Araştırmalar gösteriyor ki bugün yeryüzündeki çölleşme ve kuraklık felaketlerinin çoğu insanlığın faaliyetleriyle doğru orantılı. Diğer bir deyişle insan etkinliklerinin doğada yarattığı tahribatın bir sonucu. Günümüzün en önemli sorunlarından biri haline gelen su kıtlığına dikkat çekmek ve mücadeleyi sürdürmek ise yalnızca 17 Haziran Dünya Çölleşme ve Kuraklıkla Mücadele Günü’nde değil her yeni günde önemli. Bunun için Birleşmiş Milletler tarafından ortaya konan Sürdürülebilir Kalkınma Amaçları bize gayet net bir yol haritası sunuyor aslında. Dünyadaki sıcaklık artışını 1.5 derecede tutarak sera gazı emisyonlarını 2030 yılına kadar yarı yarıya azaltmamız, 2050 yılında ise tamamen sıfırlamamız gerekiyor.

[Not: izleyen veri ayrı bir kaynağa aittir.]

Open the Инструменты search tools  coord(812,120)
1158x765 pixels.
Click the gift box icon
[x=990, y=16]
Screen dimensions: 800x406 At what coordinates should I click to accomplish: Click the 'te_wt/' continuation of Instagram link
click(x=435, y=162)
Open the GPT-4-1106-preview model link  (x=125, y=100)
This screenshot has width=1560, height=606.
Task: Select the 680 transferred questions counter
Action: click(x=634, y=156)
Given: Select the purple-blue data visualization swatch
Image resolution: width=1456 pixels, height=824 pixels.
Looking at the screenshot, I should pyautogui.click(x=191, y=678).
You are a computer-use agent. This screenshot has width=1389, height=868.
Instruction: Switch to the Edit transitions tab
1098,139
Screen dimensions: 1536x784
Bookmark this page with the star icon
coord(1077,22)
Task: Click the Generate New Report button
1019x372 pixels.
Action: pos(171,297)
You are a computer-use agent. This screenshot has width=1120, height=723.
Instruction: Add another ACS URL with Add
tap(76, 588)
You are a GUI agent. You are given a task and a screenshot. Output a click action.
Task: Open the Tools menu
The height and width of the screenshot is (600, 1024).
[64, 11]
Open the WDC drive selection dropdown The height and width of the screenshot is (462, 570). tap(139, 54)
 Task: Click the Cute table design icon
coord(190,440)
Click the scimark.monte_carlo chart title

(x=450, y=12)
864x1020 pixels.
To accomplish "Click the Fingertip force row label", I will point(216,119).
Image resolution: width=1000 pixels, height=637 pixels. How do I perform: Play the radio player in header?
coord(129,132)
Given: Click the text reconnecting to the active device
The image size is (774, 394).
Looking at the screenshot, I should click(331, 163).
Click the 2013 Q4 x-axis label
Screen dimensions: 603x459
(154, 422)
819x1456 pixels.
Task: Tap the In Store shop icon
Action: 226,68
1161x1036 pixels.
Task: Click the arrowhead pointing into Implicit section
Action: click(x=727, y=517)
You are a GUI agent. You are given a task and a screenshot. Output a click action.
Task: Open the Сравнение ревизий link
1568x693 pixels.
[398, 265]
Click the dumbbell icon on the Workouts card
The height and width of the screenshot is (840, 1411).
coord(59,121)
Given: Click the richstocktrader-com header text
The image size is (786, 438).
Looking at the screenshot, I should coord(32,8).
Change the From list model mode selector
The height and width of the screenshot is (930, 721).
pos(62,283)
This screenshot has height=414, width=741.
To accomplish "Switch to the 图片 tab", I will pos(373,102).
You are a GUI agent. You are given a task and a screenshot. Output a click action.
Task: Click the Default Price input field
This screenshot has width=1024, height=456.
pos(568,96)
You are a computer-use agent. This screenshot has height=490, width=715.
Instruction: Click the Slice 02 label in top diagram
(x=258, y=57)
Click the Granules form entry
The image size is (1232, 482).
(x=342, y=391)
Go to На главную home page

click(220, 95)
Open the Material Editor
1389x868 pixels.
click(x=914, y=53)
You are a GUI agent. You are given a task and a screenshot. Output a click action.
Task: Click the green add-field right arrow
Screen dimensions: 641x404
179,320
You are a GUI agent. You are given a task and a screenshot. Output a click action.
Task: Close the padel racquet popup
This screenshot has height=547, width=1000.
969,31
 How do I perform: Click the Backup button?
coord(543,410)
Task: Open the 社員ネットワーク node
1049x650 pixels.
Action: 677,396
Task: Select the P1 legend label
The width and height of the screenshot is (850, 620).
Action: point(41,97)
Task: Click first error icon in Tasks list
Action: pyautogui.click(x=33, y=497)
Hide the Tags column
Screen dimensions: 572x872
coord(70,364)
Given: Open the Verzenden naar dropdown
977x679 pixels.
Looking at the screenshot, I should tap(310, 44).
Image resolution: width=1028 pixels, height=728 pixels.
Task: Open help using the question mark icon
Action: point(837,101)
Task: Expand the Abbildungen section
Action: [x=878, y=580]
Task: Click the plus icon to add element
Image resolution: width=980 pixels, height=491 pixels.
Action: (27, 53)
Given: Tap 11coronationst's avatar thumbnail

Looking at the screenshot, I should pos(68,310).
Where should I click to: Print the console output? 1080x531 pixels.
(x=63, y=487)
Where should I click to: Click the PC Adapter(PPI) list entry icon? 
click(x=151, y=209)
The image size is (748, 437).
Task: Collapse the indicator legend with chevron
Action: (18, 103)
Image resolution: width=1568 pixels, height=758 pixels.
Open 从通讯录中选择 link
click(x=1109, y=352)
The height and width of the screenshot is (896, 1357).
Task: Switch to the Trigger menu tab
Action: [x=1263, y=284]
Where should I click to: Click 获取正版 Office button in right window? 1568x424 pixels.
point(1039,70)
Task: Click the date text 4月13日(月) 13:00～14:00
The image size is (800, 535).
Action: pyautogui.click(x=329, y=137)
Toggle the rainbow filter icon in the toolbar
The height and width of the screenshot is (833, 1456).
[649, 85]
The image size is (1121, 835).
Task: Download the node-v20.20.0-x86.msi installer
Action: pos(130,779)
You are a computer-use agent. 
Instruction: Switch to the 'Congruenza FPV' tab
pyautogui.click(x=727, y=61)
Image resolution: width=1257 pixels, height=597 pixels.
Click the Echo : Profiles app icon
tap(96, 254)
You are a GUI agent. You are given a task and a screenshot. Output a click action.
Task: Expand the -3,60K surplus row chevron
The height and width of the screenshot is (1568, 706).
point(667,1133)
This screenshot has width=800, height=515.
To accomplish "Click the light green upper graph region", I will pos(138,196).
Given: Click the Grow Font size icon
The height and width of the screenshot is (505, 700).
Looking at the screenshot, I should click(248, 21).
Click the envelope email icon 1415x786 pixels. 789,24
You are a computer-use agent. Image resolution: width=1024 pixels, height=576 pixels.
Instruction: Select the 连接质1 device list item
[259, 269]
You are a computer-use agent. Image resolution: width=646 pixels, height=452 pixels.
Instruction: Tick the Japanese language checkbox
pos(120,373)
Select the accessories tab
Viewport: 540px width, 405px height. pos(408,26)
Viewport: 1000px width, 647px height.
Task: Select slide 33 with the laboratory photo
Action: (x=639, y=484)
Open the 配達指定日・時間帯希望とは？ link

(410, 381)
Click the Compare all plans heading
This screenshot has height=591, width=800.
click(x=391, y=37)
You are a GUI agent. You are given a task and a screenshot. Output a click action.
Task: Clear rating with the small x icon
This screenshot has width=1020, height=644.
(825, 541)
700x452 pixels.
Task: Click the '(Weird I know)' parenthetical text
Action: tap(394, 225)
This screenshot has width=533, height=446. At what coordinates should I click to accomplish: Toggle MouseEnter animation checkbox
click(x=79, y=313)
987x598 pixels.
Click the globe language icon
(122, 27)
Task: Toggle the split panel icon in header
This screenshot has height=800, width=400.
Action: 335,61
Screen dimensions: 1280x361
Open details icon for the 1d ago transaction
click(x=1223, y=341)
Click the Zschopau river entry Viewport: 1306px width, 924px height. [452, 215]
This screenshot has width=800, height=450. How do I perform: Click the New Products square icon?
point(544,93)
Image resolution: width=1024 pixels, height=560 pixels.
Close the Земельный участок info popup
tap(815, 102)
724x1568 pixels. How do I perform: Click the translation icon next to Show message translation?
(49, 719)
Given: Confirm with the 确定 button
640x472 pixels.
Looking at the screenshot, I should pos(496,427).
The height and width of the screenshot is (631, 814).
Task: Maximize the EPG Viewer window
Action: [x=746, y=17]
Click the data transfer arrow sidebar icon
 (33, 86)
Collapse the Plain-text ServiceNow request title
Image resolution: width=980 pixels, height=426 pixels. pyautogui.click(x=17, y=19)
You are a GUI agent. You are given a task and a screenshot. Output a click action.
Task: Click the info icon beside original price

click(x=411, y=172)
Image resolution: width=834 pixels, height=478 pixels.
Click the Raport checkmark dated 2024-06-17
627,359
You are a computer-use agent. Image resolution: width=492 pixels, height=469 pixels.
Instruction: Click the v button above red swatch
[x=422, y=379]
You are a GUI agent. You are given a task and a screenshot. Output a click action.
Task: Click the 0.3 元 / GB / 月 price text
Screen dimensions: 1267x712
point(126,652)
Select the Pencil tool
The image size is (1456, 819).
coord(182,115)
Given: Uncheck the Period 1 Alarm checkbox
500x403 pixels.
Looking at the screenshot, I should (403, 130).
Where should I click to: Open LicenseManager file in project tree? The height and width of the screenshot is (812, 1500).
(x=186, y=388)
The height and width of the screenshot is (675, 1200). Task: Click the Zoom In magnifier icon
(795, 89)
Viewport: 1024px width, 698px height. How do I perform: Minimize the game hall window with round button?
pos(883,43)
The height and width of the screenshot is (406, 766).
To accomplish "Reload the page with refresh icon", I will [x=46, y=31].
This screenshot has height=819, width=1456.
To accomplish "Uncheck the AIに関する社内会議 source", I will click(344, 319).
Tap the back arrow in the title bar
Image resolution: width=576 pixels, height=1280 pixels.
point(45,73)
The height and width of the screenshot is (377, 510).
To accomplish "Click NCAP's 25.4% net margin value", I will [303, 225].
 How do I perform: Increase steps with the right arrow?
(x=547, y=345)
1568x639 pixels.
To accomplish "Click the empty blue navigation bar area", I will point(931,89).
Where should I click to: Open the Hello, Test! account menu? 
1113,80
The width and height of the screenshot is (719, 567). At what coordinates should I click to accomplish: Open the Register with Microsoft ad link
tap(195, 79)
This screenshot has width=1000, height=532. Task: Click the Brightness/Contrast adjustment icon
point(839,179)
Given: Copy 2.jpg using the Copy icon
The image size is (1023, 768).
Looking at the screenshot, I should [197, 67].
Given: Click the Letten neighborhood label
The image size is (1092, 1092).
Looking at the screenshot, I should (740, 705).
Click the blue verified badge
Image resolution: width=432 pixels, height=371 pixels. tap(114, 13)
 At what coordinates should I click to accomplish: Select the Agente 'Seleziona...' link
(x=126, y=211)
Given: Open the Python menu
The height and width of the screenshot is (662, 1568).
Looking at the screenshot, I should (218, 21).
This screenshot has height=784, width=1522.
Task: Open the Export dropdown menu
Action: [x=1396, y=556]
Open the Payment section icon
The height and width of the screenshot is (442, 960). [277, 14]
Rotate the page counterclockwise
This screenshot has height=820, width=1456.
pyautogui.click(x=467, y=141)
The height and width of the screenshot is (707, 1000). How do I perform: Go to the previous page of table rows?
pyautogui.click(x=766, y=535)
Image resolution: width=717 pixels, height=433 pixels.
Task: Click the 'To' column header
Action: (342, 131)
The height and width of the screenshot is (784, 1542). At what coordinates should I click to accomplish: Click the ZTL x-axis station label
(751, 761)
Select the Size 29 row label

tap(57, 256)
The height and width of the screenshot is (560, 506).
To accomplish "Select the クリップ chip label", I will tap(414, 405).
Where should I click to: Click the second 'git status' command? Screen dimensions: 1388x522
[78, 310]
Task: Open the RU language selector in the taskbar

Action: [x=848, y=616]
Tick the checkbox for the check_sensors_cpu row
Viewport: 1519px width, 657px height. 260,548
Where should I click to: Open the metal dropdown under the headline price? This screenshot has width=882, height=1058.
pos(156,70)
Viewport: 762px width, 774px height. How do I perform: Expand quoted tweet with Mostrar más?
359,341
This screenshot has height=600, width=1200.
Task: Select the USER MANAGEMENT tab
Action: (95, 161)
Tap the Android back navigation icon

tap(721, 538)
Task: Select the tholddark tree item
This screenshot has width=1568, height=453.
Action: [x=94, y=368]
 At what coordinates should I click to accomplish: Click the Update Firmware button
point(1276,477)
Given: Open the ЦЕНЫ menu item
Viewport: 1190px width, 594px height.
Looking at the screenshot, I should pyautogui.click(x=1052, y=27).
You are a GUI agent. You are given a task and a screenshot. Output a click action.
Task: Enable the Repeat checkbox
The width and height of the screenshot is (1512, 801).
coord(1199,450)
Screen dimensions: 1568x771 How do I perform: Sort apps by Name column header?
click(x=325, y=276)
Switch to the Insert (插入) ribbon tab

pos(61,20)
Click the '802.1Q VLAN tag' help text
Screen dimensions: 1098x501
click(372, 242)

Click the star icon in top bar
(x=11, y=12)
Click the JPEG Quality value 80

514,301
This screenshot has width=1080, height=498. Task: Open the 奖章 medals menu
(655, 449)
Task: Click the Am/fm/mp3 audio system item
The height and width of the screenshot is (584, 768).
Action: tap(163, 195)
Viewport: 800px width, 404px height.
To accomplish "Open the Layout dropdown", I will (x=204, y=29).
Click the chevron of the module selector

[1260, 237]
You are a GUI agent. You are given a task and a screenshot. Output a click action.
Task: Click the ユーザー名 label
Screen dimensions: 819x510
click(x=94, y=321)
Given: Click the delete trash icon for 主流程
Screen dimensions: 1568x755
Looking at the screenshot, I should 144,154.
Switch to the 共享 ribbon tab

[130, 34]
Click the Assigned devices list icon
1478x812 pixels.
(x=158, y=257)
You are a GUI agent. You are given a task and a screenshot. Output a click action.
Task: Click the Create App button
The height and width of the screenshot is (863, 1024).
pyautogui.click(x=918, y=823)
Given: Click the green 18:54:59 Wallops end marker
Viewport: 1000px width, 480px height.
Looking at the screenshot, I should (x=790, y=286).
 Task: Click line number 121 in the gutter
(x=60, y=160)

Zorlu Holding olarak biz de önümüze konan karanlık tabloya Akıllı Hayat 2030 stratejimizle yanıt veriyor, insan odaklı ekosistemler ve yenileyici iş modellerimiz doğrultusunda sürdürülebilir çözümler üretiyoruz. Özellikle de endüstride su israfını önlemenin kuraklıkla mücadele açısından kilit önem taşıdığını biliyor, üzerimize düşen sorumluluğu yerine getirmek için çalışıyoruz. Bu kapsamda 2018 yılında grup şirketlerimizden Korteks’te Su Verimliliği Projesi’ni hayata geçirdik. İleri teknik ve teknolojilerin kullanıldığı özel bir tesiste atık suları arıtarak toplamda 16 bin insanın içme suyundan tasarruf sağladık. Bugün aynı inanç ve kararlılıkla çalışıyor, yenileyici iş modellerimizle 2030’a kadar Kapsam 1-2’de, 2050’ye kadar tüm değer zincirinde net sıfır emisyona ulaşmayı hedefliyoruz. Atıklarımızı ise 2030'a kadar %50 azaltmayı, 2050'ye kadar sıfır atık noktasına gelmeyi amaçlıyoruz. 2030’a kadar stratejik tedarikçilerimiz kapsamında %100 sürdürülebilir bir tedarik zincirine sahip olmak ve 2030'a kadar kullanılan suyun %50'sini, 2050'ye kadar %100'ünü geri kazanmak için çalışmalarımızı sürdürüyoruz. . Çünkü biliyoruz ki dünya üzerindeki yaşamı sürdürmenin yolu suyu, toprağı, doğayı el birliğiyle korumaktan geçiyor ve ancak #BirlikteysekBirGeleceğimizVar!